*TASK REQUIREMENTS*:
Decide whether each statement below agrees with the auto loans article that follows. For each, answer yes or no and quote the deciding words. (a) Fifty years of growing inequality have hollowed out the middle class. (b) The article calls the reasons for growing inequality well understood. (c) Americans are increasingly turning from renting to buying with debt.

*TEXT SEGMENT*:
Auto Loans: Once a Boon for America, Now Malignant

By Editor, Fabius Maximus, a multi-author website with a focus on geopolitics. This article originally appeared here.

One of the many oddities of this cycle is that many things that were good during the post-WW2 era have become bad in the era now starting (unrecognizably so, as we remain unaware of our changed circumstances). Like debt. Such as auto loans. Our use of debt gives clues to our future..

Consumer debt in the old world, and the new

During the post-WW2 era increasing debt supercharged economic growth for the young and rapidly-growing West. But after 60 years of this our societies now carry massive debt loads, both public and private — while the numbers of elderly grow (who experience a crash of income upon retirement, plus rising costs to society for their pensions and health care). Carrying our current load might prove difficult; adding to it now is madness.

Plus, there are other factors in play. Fifty years of growing inequality, for still poorly-understood reasons, have hollowed out the middle class — diminishing their ability to carry their existing debt, making them dependent on borrowing to maintain their lifestyle.

Some take another step beyond borrowing. Borrowing to buy cars and homes results in slowly accumulating equity, one of the most common ways middle class households save. Increasingly Americans abandon buying with debt for renting. Rent homes instead of owning. Renting cars (leasing) instead of owning.

*GIVEN INFORMATION*:
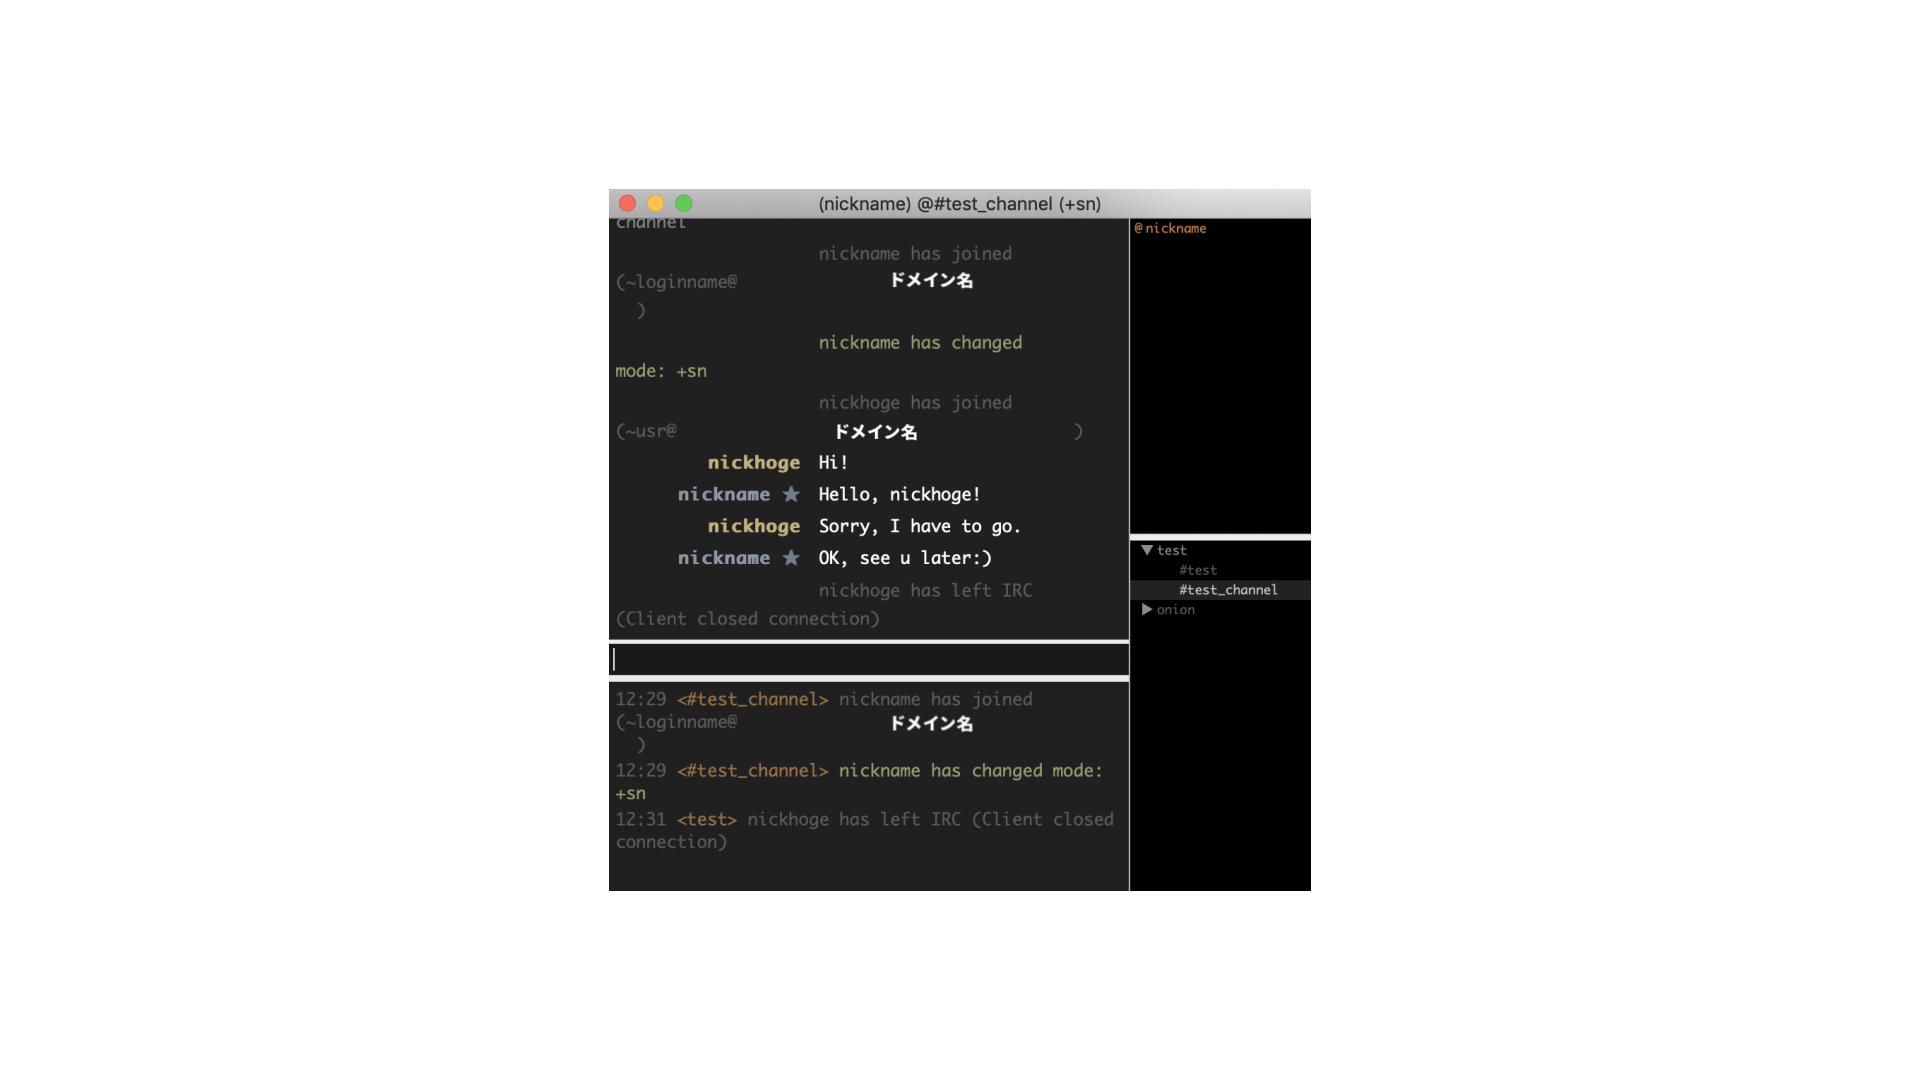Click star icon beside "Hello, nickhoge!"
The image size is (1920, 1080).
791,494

*RESULT OF THIS EXERCISE*:
(a) Yes: "Fifty years of growing inequality, for still poorly-understood reasons, have hollowed out the middle class"
(b) No: "for still poorly-understood reasons"
(c) No: "Increasingly Americans abandon buying with debt for renting."